放課後。海条ら三人は珍しく補習にキッチリと出席した。
「まさか英語の補習がこんなに楽しみなる日が来るとは思わなかったなー。いやはや、人生何があるか分からんもんですねぇ」
「まったくでっせ、旦那」
数人しか残っていない教室で、海条は黄門と浜松のくだらない会話を聴きながら椅子にもたれて揺らつつ退屈そうにあくびをした。海条は普段から補習をサボらないタイプである。
がらり、と教室の扉が空くと、野原先生が小脇にプリントの束を抱えて入ってきた。教壇に立つと、ふふっと笑った。
「就任した初日から補習なんてツイてないわね、あなたたちも私も」
「イヤイヤそんなことないですよ、先生。僕はすっっごく楽しみです」黄門が早くも距離を縮めにかかる。

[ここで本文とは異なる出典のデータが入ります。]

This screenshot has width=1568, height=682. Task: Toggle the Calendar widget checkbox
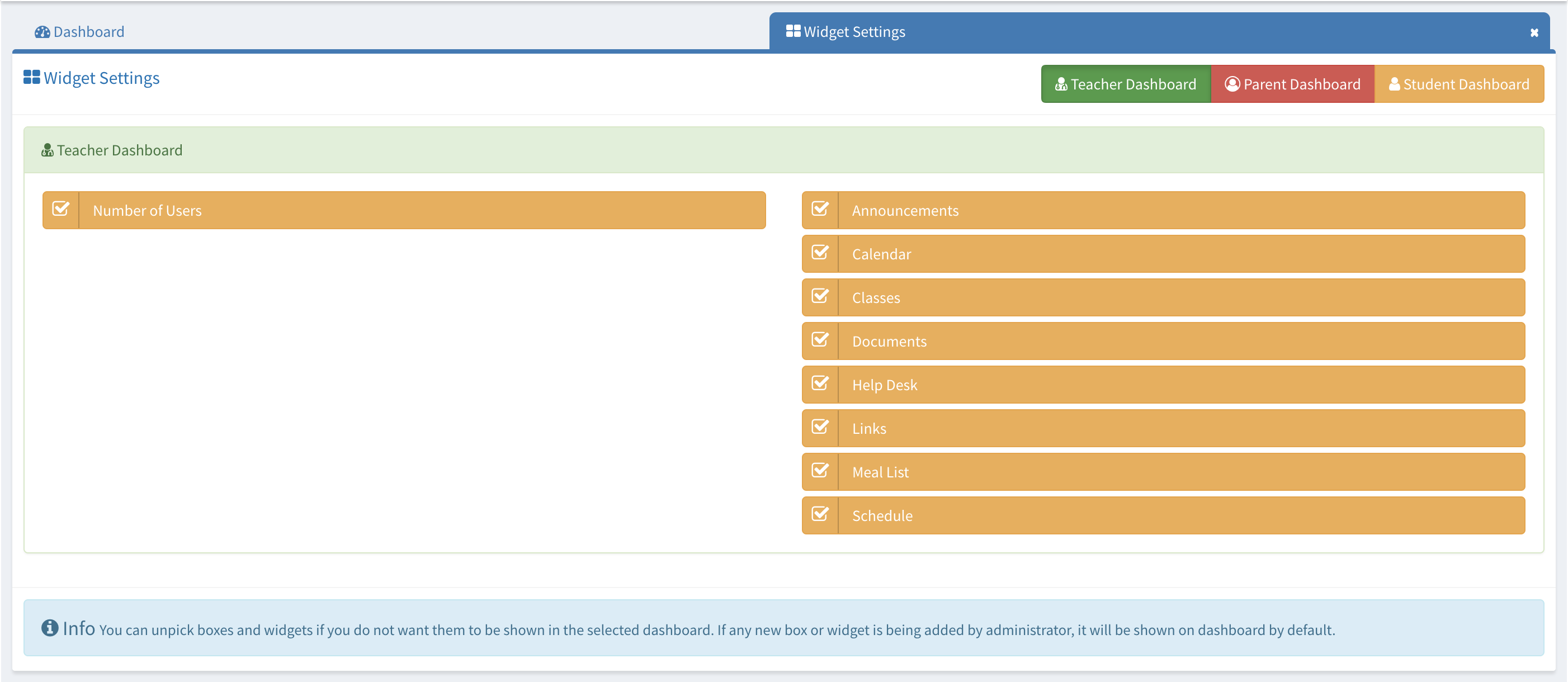(820, 253)
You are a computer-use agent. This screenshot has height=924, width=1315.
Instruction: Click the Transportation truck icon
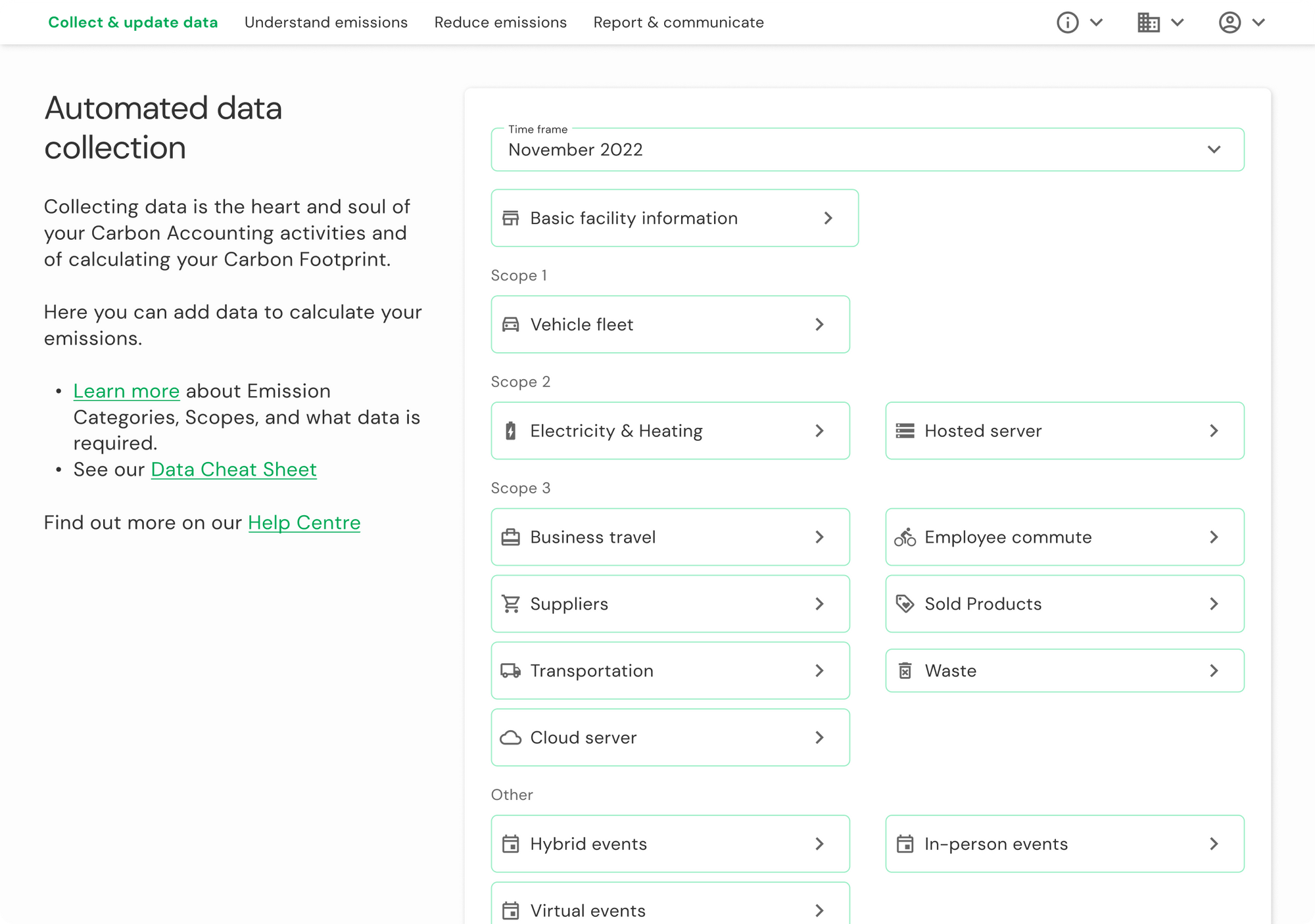[x=512, y=670]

「アラそう?それって、喜んでいいのかな?」と、また微笑んだ。
「では早速補習を始めるわよ」と言うと、手持ちのプリントを配った。
「ではプリントにある英文を読んでもらうわね、じゃあまず黄門君から」
「ハイッ!センセイ!」
黄門は指示された箇所まで英文を音読した。
「じゃあ次は海条君」
海条はけだるげに英文を音読した。
読み終わるとプリントから顔を上げた。
その時、海条は明らかなる違和感に気づいた。
海条、黄門、浜松の三人は教室の一番後ろの席に座っていた。海条の視界には、野原先生のほかに数名の補習受講者が映っていた。
しかしそれが、音読が終わって顔を上げたときには、野原先生を除き誰も居なくなっていた。

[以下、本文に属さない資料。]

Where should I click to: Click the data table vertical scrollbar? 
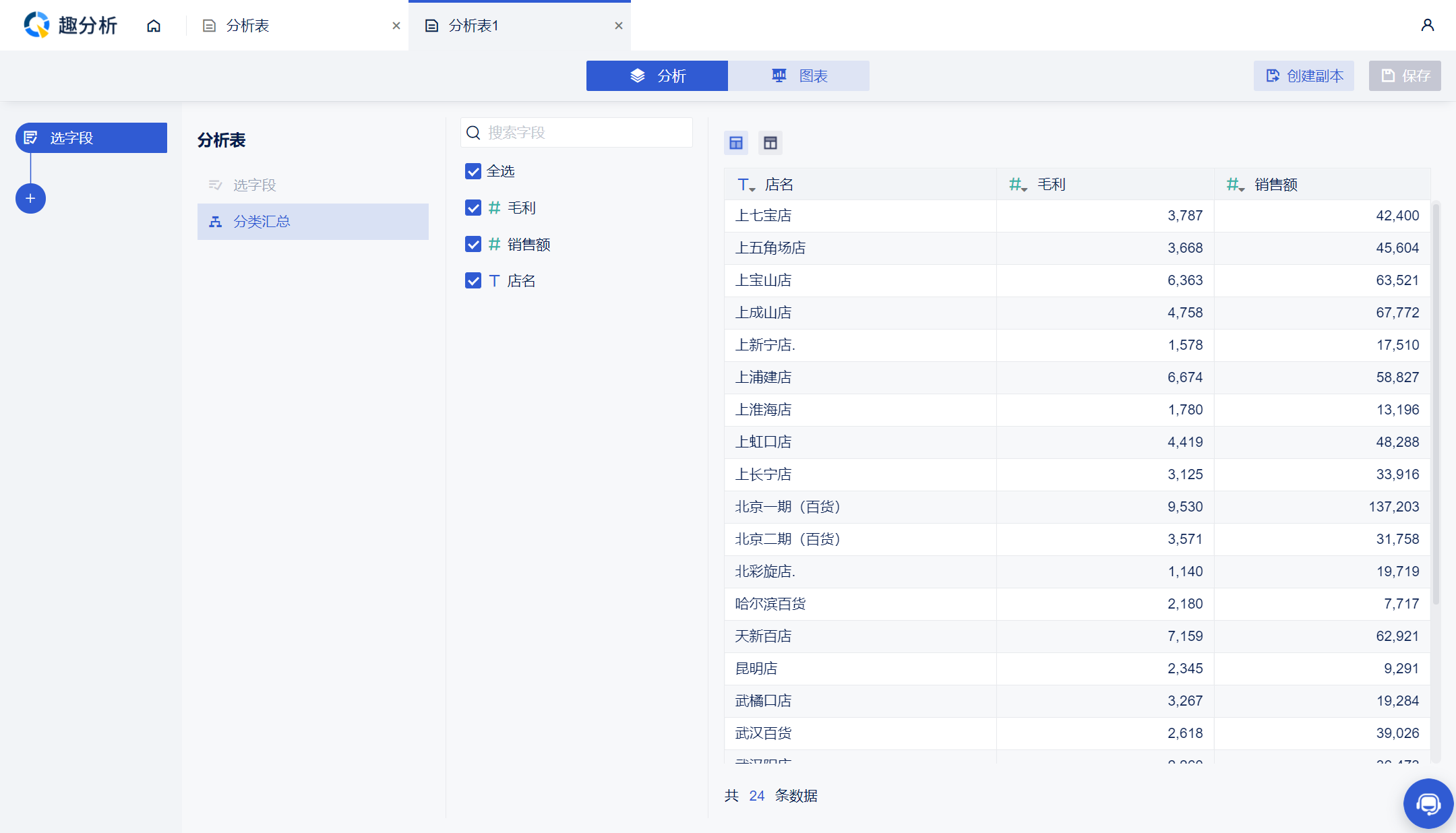(1436, 404)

不審に思って海条はすぐに左隣を向いた。驚くべきことに、そこには黄門しか座っていなかった。浜松すらも消えていた。
黄門もその奇怪な事態に目を丸くしていた。海条と黄門は顔を見合わせた。
すると、教壇の方からそれまでよりもトーンの低い、教師の声が聞こえていた。
「これでようやく、三人だけに、なれたわね」
海条らは教師のほうを見た。教師はそれまでに決して見せることの無かった表情をしていた。
端的に言えば、追いかけ続けていた獲物をようやく捕まえた、そんな表情だった。怪しい笑みを浮かべていた。
「ふふふふふふふ」
ツカ、ツカ、ツカとヒールの音を立てながら二人のもとに近づく。
「お遊びはもう、終わりよ」
眼光鋭く、海条らを睨みつけた。
斜陽が、教室の中を照りつけていた。